If no sort-respecting combinations of assignments exist for a given spec, it is considered incorrect, and is said to have a sort error (or type error). This is determined by Specware while elaborating the spec, and signaled as an error. Sort-incorrectness differs from inconsistency in that the meaning of the axioms does not come into play, and the question whether an incorrect spec is consistent is moot.

To be precise, there are subtle and less subtle differences between sort-incorrectness of a spec and its having no sort-respecting combinations of assignments. For example, the following spec is sort-correct but has no models:
    spec
      sort Empty = | Just Empty
      op IdoNotExist : Empty
    endspec
The explanation is that the sort-definition for Empty generates an implicit axiom that all inhabitants of the sort Empty must satisfy, and for this recursive definition the axiom effectively states that such creatures can't exist: the sort Empty is uninhabited. That by itself is no problem, but precludes a sort-respecting assignment of an inhabitant of Empty to op IdoNotExist. So the spec, while sort-correct, is actually inconsistent. See further under Sort-definitions.
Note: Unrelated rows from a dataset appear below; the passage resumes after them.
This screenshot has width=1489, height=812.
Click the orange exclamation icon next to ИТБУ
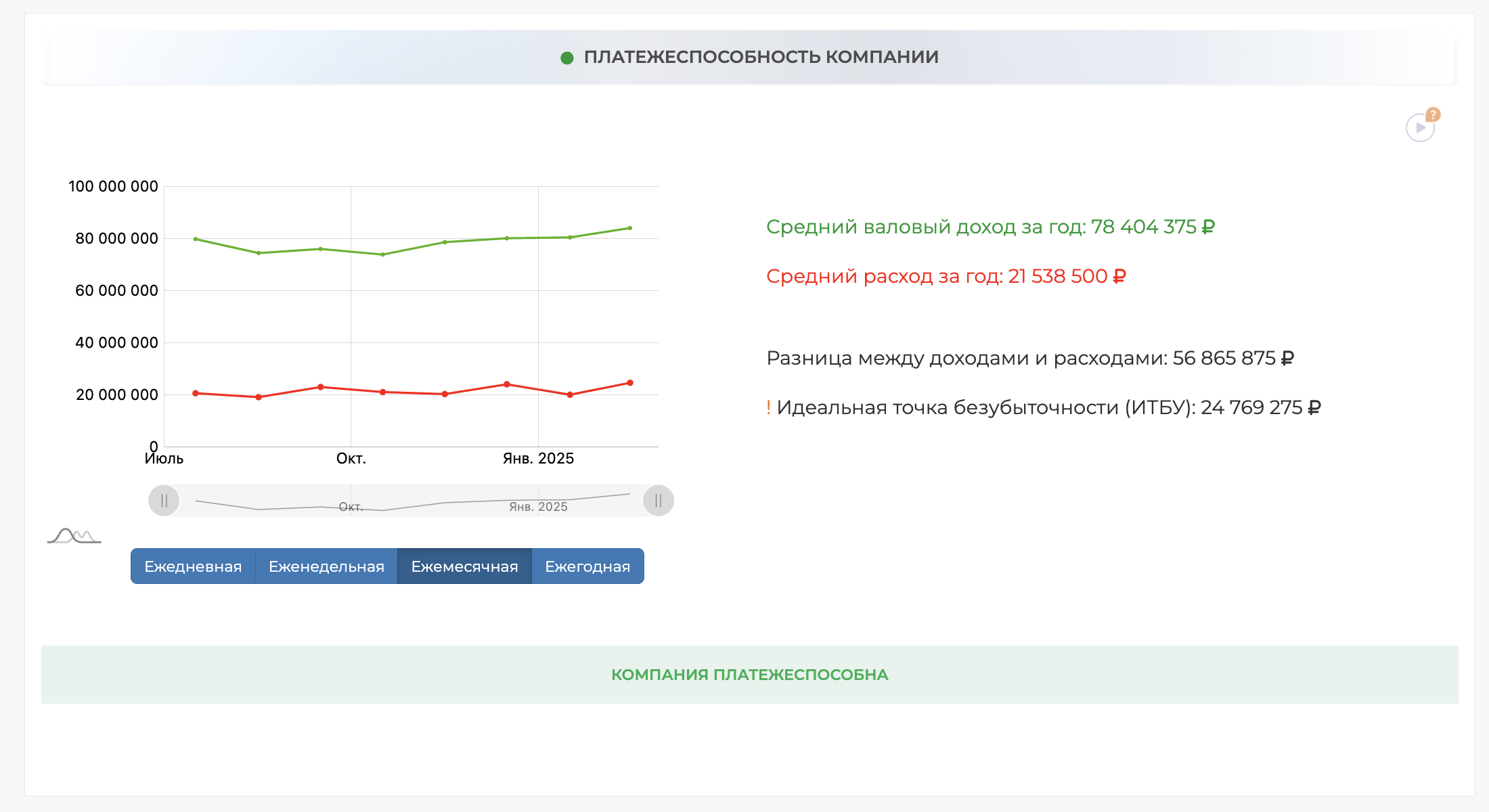(x=769, y=407)
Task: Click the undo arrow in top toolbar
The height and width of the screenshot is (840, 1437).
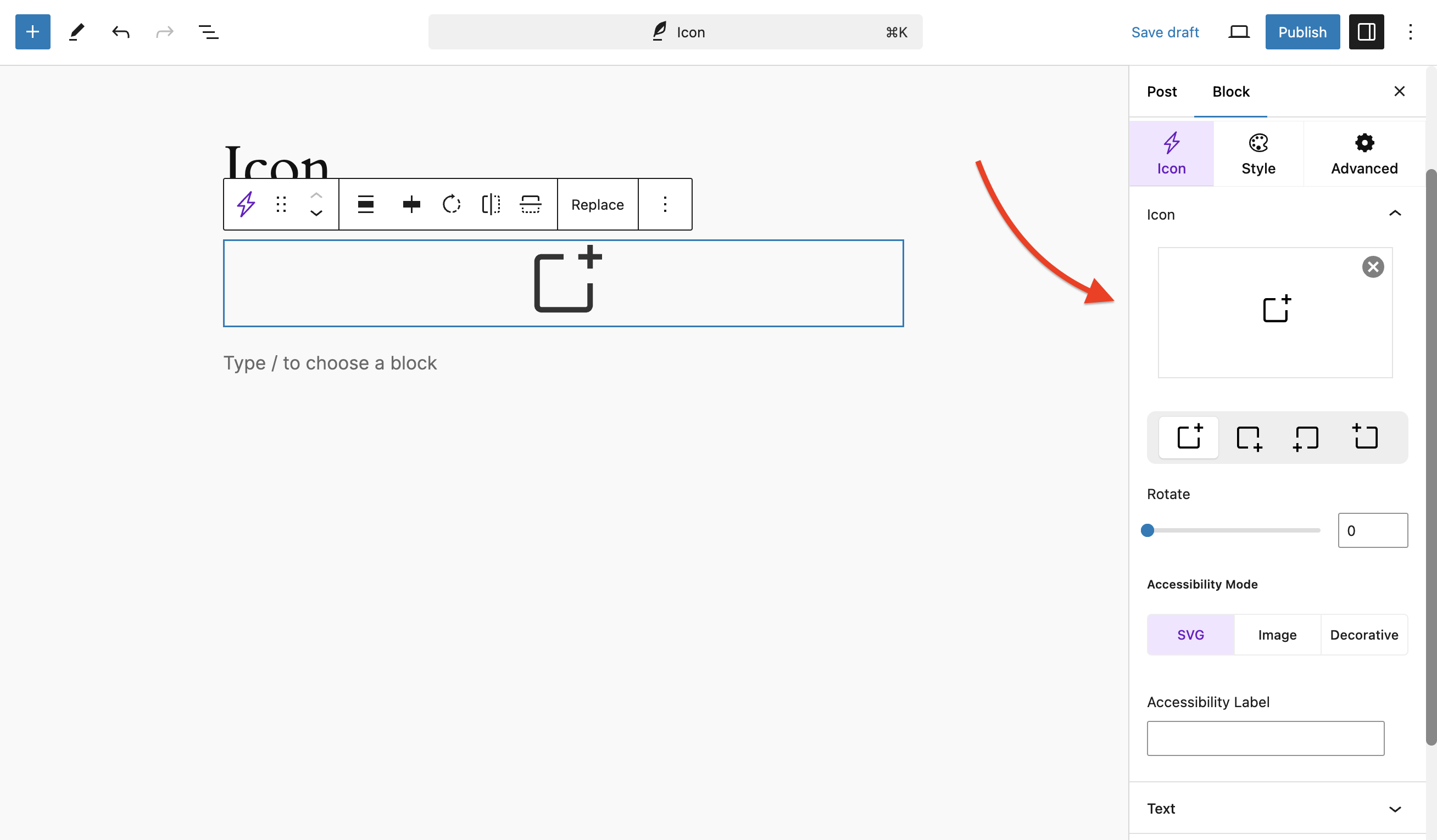Action: 120,32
Here is a sort-incorrect spec that has sort-respecting combinations of assignments:
    spec
      sort Outcome = | Positive | Negative
      sort Sign = | Positive | Zero | Negative
      def whatAmI = Positive
    endspec
Here there are two constructors Positive of different sorts, the sort Outcome and the sort Sign. That by itself is fine, but when such "overloaded" constructors are used, the context must give sufficient information which is meant. Here, the use of Positive in the definition for op whatAmI leaves both possibilities open; as used it is sort-ambiguous. Metaslang allows omitting sort information provided that, given a sort assignment to all local-sort-variables in scope, unique sorts for all sorted constructs, such as expressions and patterns, can be inferred from the context. If no complete and unambiguous sort-assignment can be made, the spec is not accepted by the Specware system. Sort-ambiguous expressions can be disambiguated by using a sort annotation, as described under Annotated-expressions. In the example, the definition of whatAmI can be disambiguated in either of the following ways:
      def whatAmI : Sign = Positive
      def whatAmI = Positive : Sign
Also, if the spec elsewhere contains something along the lines of:
      op signToNat : Sign -> Nat
      def sw = signToNat whatAmI
that is sufficient to establish that whatAmI has sort Sign and thereby disambiguate the use of Positive. See further under Op-definitions and Structors.

Constructive

When code is generated for a spec, complete "self-contained" code is only generated for sort-definitions and op-definitions that are fully constructive. Non-constructiveness is "contagious": a definition is only constructive if all components of the definition are. The sort of a sort-name without definition is not constructive. A sort is only constructive if all component sorts are. An op without definition is non-constructive, and so is an op whose sort is non-constructive. A quantification is non-constructive. The built-in polymorphic equality predicate = is only constructive for discrete sorts (see below).

A sort is called discrete if the equality predicate = for that sort is constructive. The built-in sorts Integer, Nat, Boolean, Char and String are all discrete. Sort List S is discrete when S is. All function sorts are non-discrete (even when the domain sort is the unit sort). Sum sorts, product sorts and record sorts are discrete whenever all component sorts are. Subsort (S | P) is discrete when supersort S is. (Predicate P need not be constructive: the equality test is that of the supersort.) Quotient sort S / Q is discrete when predicate Q is constructive. (Sort S need not be discrete: the equality test on the quotient sort is just the predicate Q applied to pairs of members of the Q-equivalence classes.)